> [EXERCISE DETAILS]: Reproduce the records starting at the line containing "Image resolution: width=1440, height=720." and ending at the line containing "Vereinssuche (794, 627)", swapping "Abonnieren" for "Anmelden" and leaving everything else unchanged.

> [SUPPLIED INFORMATION]:
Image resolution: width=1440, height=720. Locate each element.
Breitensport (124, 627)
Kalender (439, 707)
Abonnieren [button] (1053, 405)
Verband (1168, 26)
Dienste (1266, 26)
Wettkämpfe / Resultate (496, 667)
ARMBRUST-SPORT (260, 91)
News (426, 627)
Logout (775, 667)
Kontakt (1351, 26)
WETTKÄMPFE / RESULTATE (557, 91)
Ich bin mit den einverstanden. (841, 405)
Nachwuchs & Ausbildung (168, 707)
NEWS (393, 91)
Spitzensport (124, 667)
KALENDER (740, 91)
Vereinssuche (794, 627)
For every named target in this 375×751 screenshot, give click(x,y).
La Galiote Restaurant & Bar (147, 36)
--
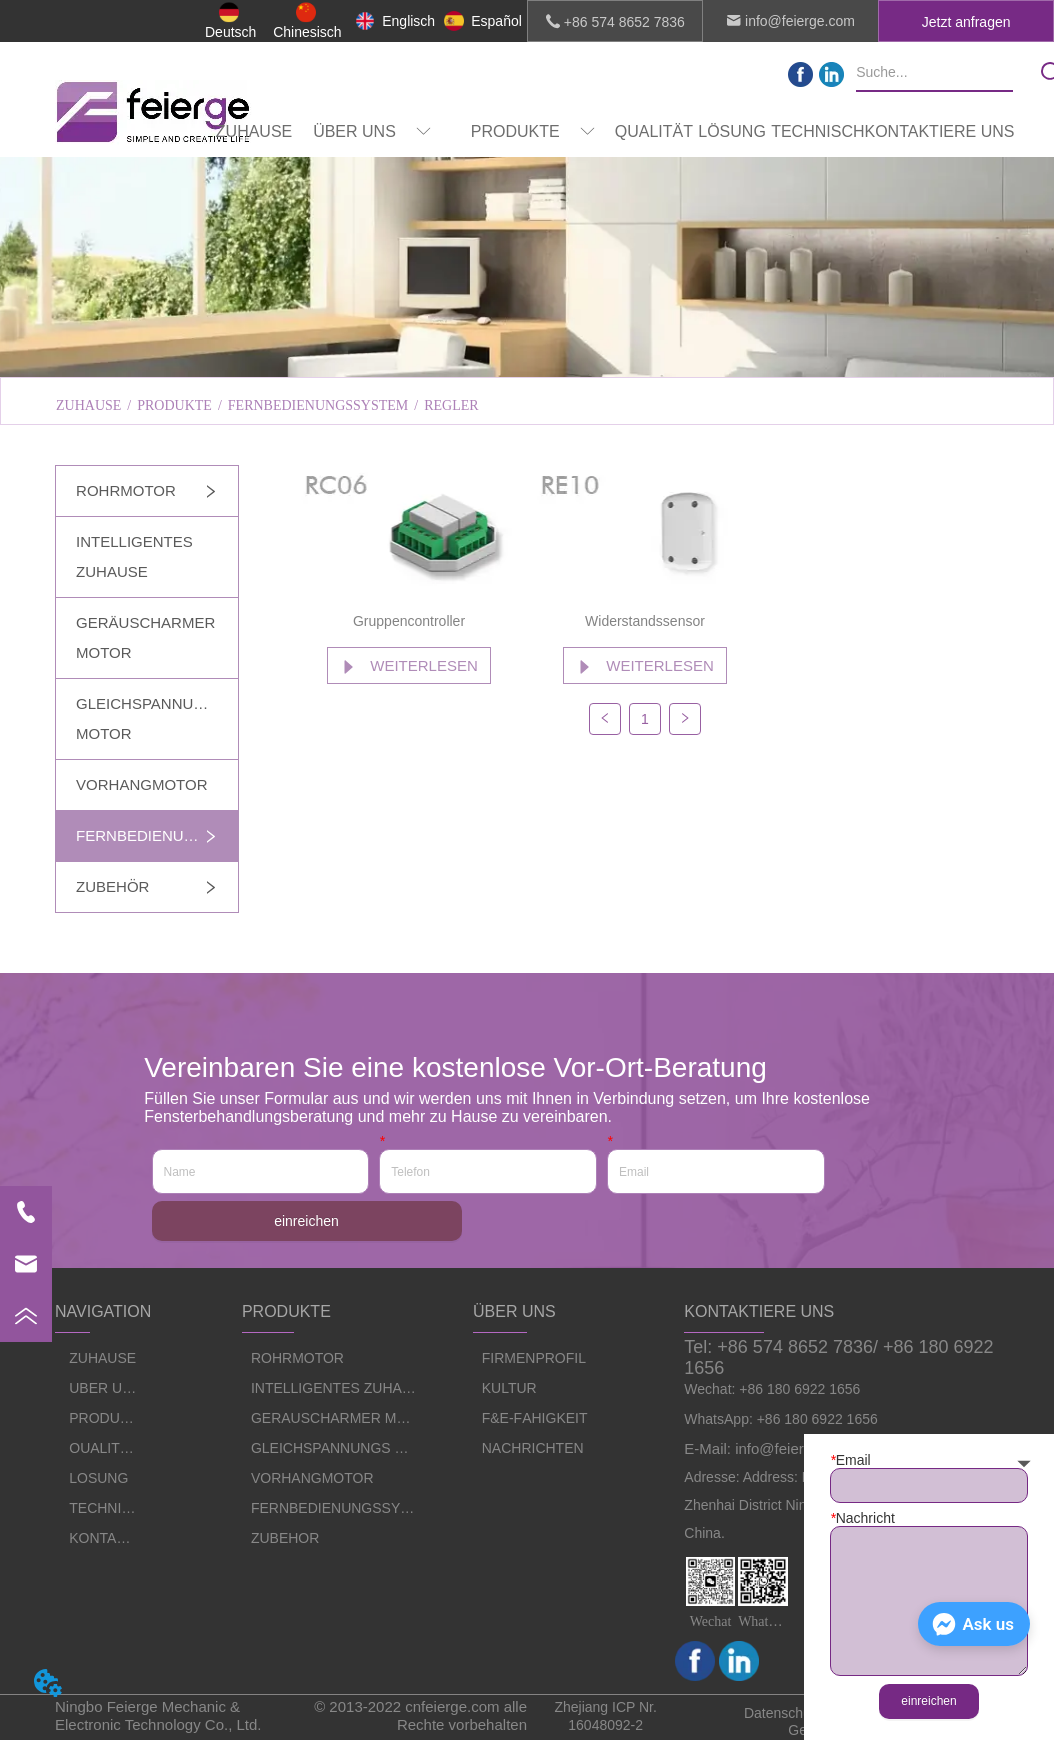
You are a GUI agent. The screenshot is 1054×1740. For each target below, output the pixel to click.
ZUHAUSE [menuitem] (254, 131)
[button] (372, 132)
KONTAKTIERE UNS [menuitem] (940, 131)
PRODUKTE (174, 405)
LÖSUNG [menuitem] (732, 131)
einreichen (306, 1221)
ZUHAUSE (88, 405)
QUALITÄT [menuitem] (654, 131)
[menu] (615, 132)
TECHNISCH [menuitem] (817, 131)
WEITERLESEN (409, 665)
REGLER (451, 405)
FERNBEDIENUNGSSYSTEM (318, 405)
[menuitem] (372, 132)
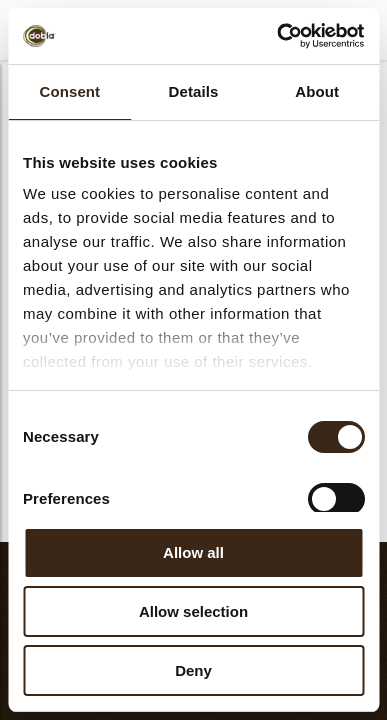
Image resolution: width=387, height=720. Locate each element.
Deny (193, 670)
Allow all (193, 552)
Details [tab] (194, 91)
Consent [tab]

> [TASK OUTPUT]:
Image resolution: width=1440, height=720. Locate each element.
Breitensport (124, 627)
Kalender (439, 707)
Anmelden [button] (1053, 405)
Verband (1168, 26)
Dienste (1266, 26)
Wettkämpfe / Resultate (496, 667)
ARMBRUST-SPORT (260, 91)
News (426, 627)
Logout (775, 667)
Kontakt (1351, 26)
WETTKÄMPFE / RESULTATE (557, 91)
Ich bin mit den einverstanden. (841, 405)
Nachwuchs & Ausbildung (168, 707)
NEWS (393, 91)
Spitzensport (124, 667)
KALENDER (740, 91)
Vereinssuche (794, 627)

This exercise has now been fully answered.